AGORA: Assembly Guided by Optical Restriction Alignment
1 Center for Bioinformatics and Computational Biology, University of Maryland-College Park, College Park, MD, USA
2 Laboratory for Molecular and Computational Genomics, University of Wisconsin-Madison, Madison, WI, USA
3 Laboratory of Genetics, University of Wisconsin-Madison, Madison, WI, USA
4 Department of Chemistry, University of Wisconsin-Madison, Madison, WI, USA
5 Applied Mathematics and Scientific Computation Program, University of Maryland-College Park, College Park, MD, USA
6 Department of Computer Science, and Lewis-Sigler Institute for Integrative Genomics, Princeton University, Princeton, NJ, USA
Citation and License
BMC Bioinformatics 2012, 13:189 doi:10.1186/1471-2105-13-189Published: 2 August 2012
Genome assembly is difficult due to repeated sequences within the genome, which create ambiguities and cause the final assembly to be broken up into many separate sequences (contigs). Long range linking information, such as mate-pairs or mapping data, is necessary to help assembly software resolve repeats, thereby leading to a more complete reconstruction of genomes. Prior work has used optical maps for validating assemblies and scaffolding contigs, after an initial assembly has been produced. However, optical maps have not previously been used within the genome assembly process. Here, we use optical map information within the popular de Bruijn graph assembly paradigm to eliminate paths in the de Bruijn graph which are not consistent with the optical map and help determine the correct reconstruction of the genome.

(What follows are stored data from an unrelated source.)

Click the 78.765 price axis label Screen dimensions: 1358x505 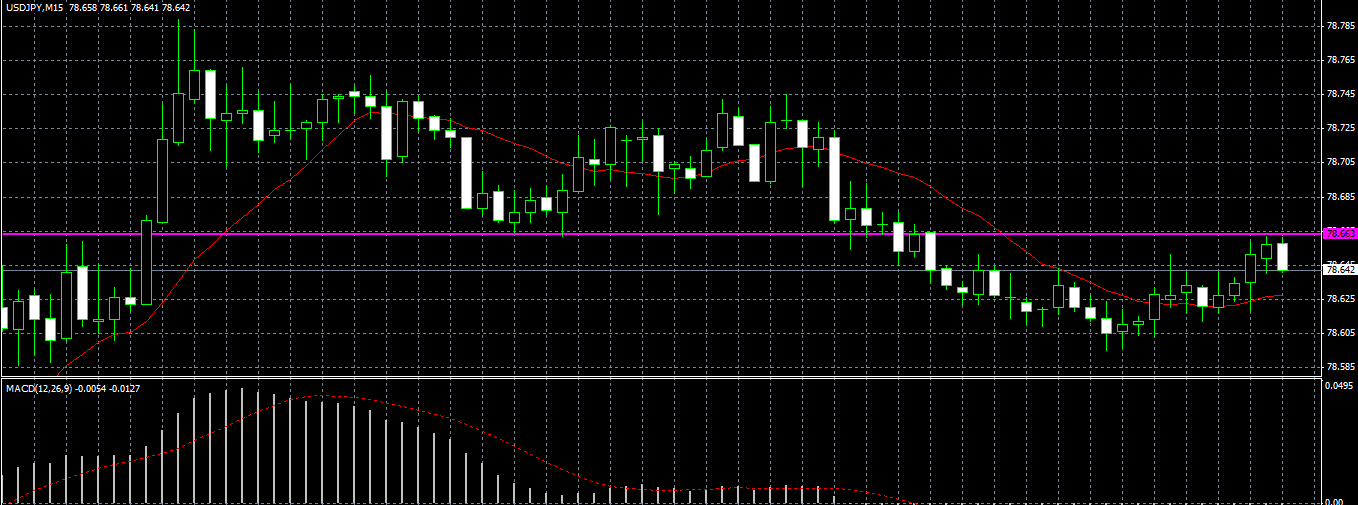1339,60
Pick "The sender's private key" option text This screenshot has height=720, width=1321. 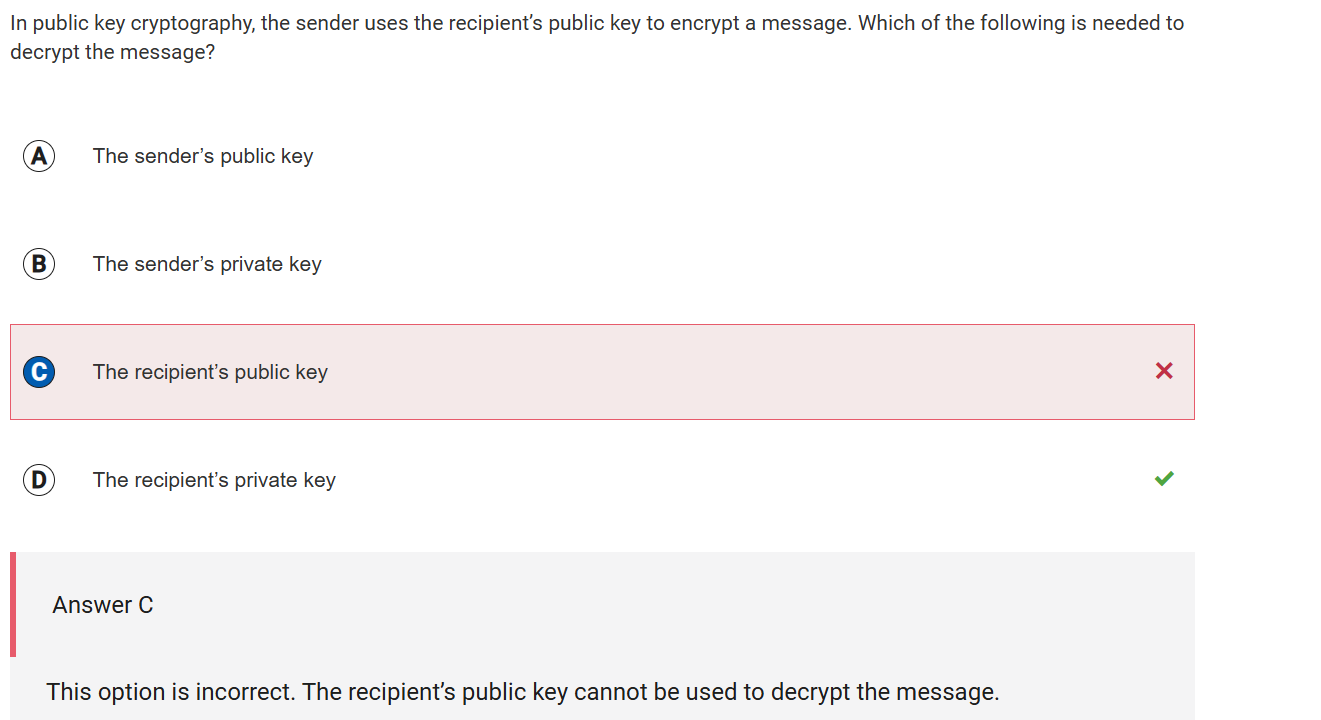pos(207,264)
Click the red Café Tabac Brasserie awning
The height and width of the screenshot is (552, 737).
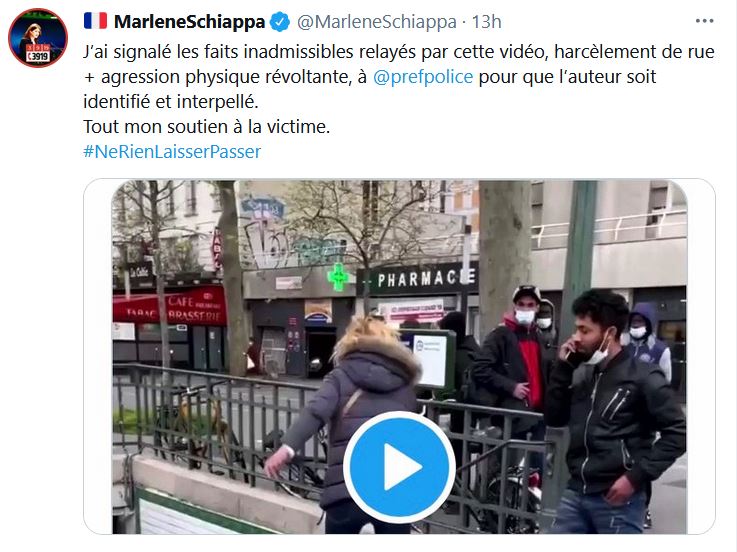click(x=170, y=307)
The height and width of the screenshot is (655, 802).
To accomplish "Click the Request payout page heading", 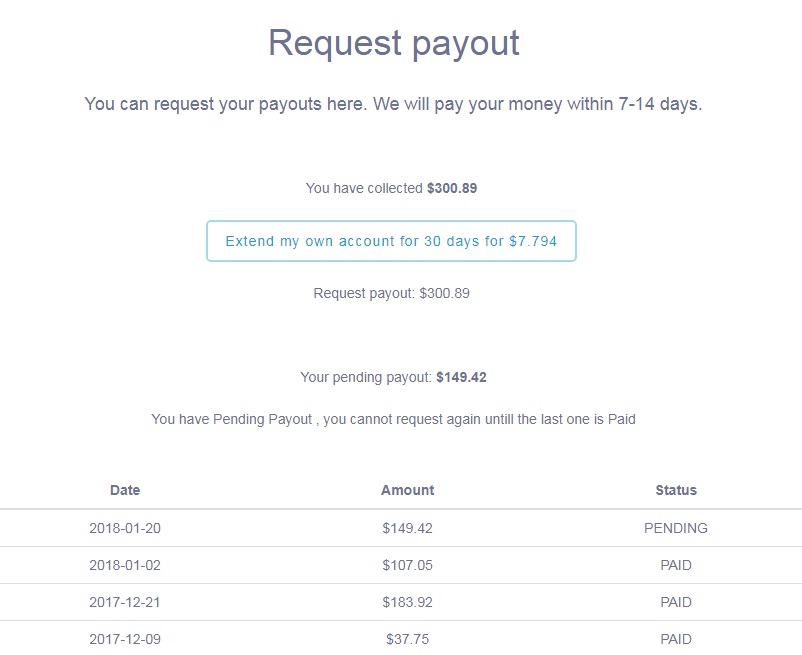I will click(393, 43).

We developed a new algorithm called AGORA: Assembly Guided by Optical Restriction Alignment. AGORA is the first algorithm to use optical map information directly within the de Bruijn graph framework to help produce an accurate assembly of a genome that is consistent with the optical map information provided. Our simulations on bacterial genomes show that AGORA is effective at producing assemblies closely matching the reference sequences.

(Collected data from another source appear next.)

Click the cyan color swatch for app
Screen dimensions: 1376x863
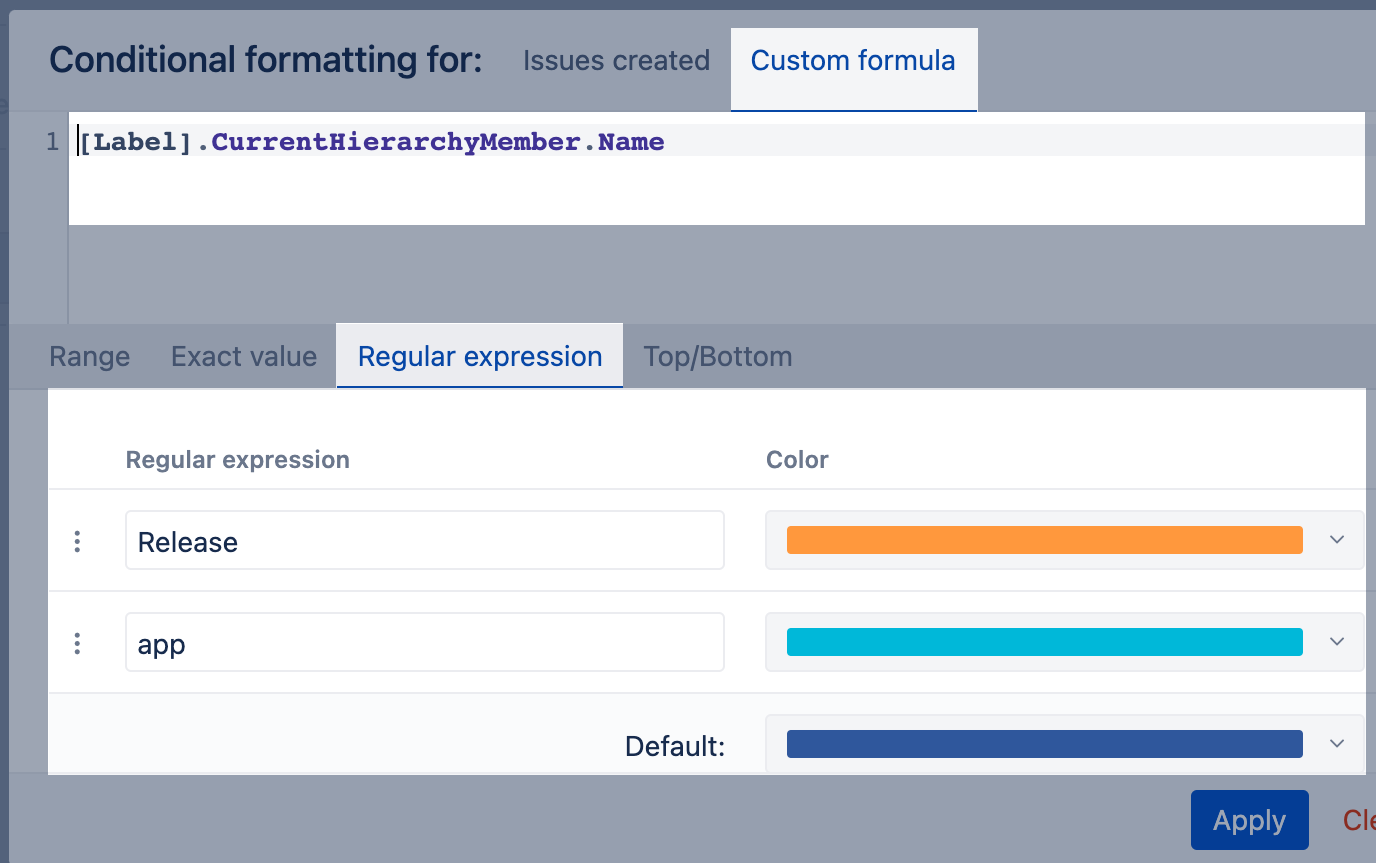pos(1044,642)
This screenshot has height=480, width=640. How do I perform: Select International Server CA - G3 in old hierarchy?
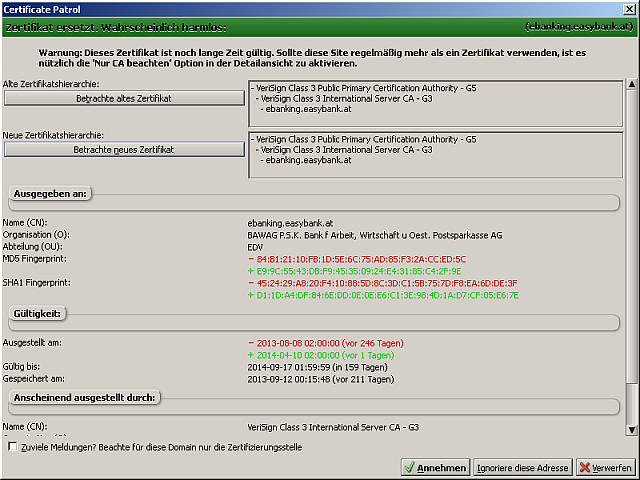click(344, 99)
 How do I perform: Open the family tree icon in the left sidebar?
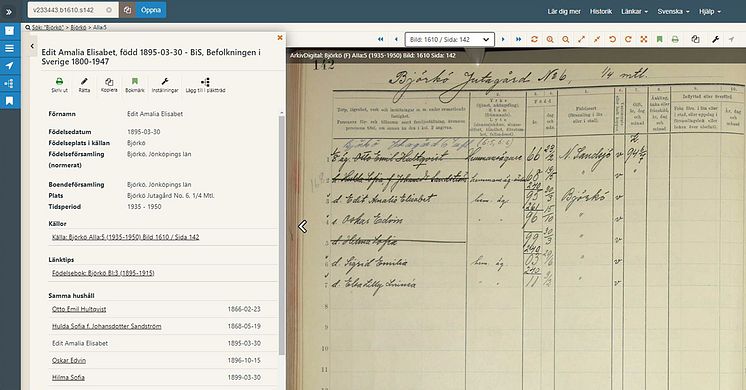(10, 83)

Additionally, we show that noise in the optical map can have a strong impact on the final assembly quality for some complex genomes, and we also measure how various characteristics of the starting de Bruijn graph may impact the quality of the final assembly. Lastly, we show that a proper choice of restriction enzyme for the optical map may substantially improve the quality of the final assembly.
Our work shows that optical maps can be used effectively to assemble genomes within the de Bruijn graph assembly framework. Our experiments also provide insights into the characteristics of the mapping data that most affect the performance of our algorithm, indicating the potential benefit of more accurate optical mapping technologies, such as nano-coding.